_Problem description_. Keeping each word and mark in place, write out the full listing once more.

_Data supplied_.
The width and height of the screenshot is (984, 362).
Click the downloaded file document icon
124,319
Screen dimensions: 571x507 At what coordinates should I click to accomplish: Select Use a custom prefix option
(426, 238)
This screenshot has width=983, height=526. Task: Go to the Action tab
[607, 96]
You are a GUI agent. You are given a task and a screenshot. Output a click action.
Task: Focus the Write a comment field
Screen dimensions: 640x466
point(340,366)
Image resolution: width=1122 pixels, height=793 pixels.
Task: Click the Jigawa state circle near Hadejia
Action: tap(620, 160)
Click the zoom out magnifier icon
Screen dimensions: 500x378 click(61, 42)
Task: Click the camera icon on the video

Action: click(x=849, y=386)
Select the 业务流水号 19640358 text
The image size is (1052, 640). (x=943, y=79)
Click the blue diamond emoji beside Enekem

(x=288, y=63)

_Solution to this task_.
The width and height of the screenshot is (984, 362).
Click the downloaded file document icon
124,319
Screen dimensions: 571x507 At what coordinates should I click to accomplish: Select Use a custom prefix option
(426, 238)
This screenshot has width=983, height=526. Task: Go to the Action tab
[607, 96]
You are a GUI agent. You are given a task and a screenshot. Output a click action.
Task: Focus the Write a comment field
Screen dimensions: 640x466
point(340,366)
Image resolution: width=1122 pixels, height=793 pixels.
Task: Click the Jigawa state circle near Hadejia
Action: tap(620, 160)
Click the zoom out magnifier icon
Screen dimensions: 500x378 click(61, 42)
Task: Click the camera icon on the video

Action: click(x=849, y=386)
Select the 业务流水号 19640358 text
The image size is (1052, 640). (x=943, y=79)
Click the blue diamond emoji beside Enekem

(x=288, y=63)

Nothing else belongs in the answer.